Sie müssen nur noch einen Euro statt 2,70 für das Mittagessen bezahlen. Dafür müssen ihre Eltern allerdings einen Antrag stellen, mit dem Antrag zur Arge, dann wieder zurück zur Schule, die dann jeden Tag nachhalten muss, ob ein Schüler den Zuschuss erhält oder nicht. „Das ist alles sehr zeitaufwendig und nervig. Die gesamte Logistik bleibt an der Schule hängen“, kommentiert dies Koch-Thoma. Bröhl, Schulleitung und die Schulsekretärin müssen dies dennoch stemmen. Jeder einzelne Tag muss abgerechnet werden. „Und viele Kinder kommen mit großem Hunger zu uns“, sagt Bröhl.

Wohl noch schlimmer empfinden Koch-Thoma und Geurtz die moralischen Auswirkungen des Systems. „Das ist ein echtes Dilemma. Kinder haben Hunger und können nicht bezahlen — laut unserer Liste müssten sie dies aber. Sollen wir diesen Kindern das Essen verweigern?“, sagt Geurtz. Zudem komme nicht jeder ungeniert und gebe zu, dass die Eltern Hartz IV empfangen. „Das Geldeintreiben ist für alle Seiten unangenehm“, erklärt Koch-Thoma. Das Problem kennen nahezu alle Schulen. „Warum bekommen wir als Schule nicht eigenverantwortlich eine bestimmte Summe aus dem Bildungs- und Teilhabepaket und können das Mittagessen auf diese Weise für unsere Schüler organisieren?“, fragt sie.

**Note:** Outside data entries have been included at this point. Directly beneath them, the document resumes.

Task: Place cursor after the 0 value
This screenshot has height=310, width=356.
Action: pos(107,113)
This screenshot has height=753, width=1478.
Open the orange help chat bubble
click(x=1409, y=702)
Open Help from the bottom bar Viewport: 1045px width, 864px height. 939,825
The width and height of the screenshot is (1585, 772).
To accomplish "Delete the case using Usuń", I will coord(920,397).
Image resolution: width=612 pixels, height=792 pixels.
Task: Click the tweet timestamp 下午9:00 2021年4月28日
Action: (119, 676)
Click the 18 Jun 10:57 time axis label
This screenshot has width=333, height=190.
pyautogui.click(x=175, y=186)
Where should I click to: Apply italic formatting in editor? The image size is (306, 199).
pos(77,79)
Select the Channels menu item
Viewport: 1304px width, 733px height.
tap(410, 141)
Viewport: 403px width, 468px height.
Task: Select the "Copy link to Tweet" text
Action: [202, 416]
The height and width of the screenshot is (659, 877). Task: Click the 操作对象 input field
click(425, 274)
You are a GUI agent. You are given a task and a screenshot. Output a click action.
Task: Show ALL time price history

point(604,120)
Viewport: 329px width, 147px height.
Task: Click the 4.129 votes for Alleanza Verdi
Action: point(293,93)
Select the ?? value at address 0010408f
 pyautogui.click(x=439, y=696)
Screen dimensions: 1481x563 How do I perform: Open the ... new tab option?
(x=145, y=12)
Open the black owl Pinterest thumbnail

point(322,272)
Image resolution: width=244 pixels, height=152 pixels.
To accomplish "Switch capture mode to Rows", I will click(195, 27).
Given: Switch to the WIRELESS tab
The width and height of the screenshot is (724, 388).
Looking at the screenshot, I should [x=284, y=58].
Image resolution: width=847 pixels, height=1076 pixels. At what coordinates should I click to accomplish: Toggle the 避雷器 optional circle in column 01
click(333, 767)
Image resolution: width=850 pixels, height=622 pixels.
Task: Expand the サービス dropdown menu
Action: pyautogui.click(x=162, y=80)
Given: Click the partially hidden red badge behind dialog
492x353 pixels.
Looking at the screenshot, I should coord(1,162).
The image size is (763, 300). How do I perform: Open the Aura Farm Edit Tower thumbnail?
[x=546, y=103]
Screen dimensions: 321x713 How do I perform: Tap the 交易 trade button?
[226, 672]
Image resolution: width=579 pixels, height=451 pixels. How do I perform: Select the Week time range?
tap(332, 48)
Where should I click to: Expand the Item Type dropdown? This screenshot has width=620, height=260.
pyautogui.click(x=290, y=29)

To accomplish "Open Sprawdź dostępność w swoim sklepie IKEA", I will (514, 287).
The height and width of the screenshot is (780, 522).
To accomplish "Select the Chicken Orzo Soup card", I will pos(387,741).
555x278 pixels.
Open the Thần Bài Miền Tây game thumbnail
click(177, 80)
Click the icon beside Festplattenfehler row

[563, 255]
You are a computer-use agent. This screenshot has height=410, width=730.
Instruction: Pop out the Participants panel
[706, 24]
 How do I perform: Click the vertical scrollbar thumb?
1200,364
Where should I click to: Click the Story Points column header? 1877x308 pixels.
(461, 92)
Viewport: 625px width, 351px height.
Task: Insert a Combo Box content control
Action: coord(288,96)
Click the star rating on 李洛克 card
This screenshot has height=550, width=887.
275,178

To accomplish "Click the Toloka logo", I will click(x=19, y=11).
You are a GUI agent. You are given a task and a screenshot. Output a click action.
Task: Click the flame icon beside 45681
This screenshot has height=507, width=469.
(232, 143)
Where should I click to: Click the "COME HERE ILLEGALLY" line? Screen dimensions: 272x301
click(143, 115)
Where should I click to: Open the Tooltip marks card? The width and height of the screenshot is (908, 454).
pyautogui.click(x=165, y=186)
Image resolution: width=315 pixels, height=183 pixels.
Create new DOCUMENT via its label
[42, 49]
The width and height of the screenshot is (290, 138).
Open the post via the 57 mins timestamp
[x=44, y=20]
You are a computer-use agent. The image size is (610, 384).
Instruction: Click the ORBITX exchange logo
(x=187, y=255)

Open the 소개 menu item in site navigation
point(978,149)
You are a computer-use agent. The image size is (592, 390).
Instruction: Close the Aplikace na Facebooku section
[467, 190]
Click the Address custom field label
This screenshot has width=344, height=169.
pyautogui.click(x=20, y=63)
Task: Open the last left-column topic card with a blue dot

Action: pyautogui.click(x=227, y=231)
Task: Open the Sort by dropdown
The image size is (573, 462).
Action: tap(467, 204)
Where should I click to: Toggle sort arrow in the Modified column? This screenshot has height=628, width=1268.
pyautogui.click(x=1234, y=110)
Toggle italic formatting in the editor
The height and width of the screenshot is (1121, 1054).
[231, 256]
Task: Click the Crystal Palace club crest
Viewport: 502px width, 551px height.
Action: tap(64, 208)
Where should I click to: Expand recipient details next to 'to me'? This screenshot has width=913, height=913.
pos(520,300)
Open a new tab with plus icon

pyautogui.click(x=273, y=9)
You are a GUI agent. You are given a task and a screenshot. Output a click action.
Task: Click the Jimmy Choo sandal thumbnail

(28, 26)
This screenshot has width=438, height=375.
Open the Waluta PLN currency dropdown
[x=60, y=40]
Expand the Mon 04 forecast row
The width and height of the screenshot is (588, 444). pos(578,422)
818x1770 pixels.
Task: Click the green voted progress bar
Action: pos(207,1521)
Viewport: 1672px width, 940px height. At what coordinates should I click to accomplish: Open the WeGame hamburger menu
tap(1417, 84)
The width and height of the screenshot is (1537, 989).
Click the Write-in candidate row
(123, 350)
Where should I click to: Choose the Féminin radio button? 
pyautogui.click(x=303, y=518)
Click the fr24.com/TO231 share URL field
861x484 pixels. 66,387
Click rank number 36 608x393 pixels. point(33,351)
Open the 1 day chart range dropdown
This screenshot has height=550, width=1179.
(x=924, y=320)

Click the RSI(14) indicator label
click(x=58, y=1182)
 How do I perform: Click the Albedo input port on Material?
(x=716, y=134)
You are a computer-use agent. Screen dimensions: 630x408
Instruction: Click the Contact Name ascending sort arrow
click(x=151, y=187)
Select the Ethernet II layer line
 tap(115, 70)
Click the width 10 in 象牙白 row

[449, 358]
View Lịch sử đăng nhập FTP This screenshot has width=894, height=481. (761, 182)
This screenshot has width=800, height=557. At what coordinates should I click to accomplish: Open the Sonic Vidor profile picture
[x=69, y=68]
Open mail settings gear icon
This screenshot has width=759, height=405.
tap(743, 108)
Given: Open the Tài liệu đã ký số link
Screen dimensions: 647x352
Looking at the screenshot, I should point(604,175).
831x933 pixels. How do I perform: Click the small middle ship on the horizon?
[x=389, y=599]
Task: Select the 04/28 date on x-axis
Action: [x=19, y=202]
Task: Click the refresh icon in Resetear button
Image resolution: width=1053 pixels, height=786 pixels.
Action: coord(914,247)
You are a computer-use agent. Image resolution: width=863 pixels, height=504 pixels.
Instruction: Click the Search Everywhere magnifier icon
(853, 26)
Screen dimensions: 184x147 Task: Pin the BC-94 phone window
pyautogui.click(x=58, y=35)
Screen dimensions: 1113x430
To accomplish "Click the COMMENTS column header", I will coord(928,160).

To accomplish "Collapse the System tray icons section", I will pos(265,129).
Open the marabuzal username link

Seit 2005 wird an der Hauptschule Drimborn ein Mittagessen organisiert. Die Schule zählt damit zu dem Pionieren in der Stadt — dabei ist sie formal eine Halbtagsschule. In den Klassen fünf bis acht wurde das Angebot nach und nach mehr und mehr angenommen. Mittlerweile gibt es einen Erlass, dass allen Kindern ein vollwertiges Mittagessen angeboten werden muss. Weil die Schule ( 9720020) aber keine Ganztagsschule ist, hat sie keinen Anspruch auf Zuschüsse. Dafür findet sie immer wieder Partner und Sponsoren — auch in der AZ-Aktion „Aachener Kindern den Tisch decken“. Und auch die Pläne für eine Mensa liegen ohne Anspruch auf Verwirklichung in einer Schublade.

„Wir würden uns das alles anders wünschen“, versichert Michael Geurtz. Ende des Monats muss wieder jeder Schüler einzeln abgerechnet werden. „Dabei hatten wir mit dem Angebot endlich alle Schüler erreicht.“ Und das war so ganz nach seinem Geschmack.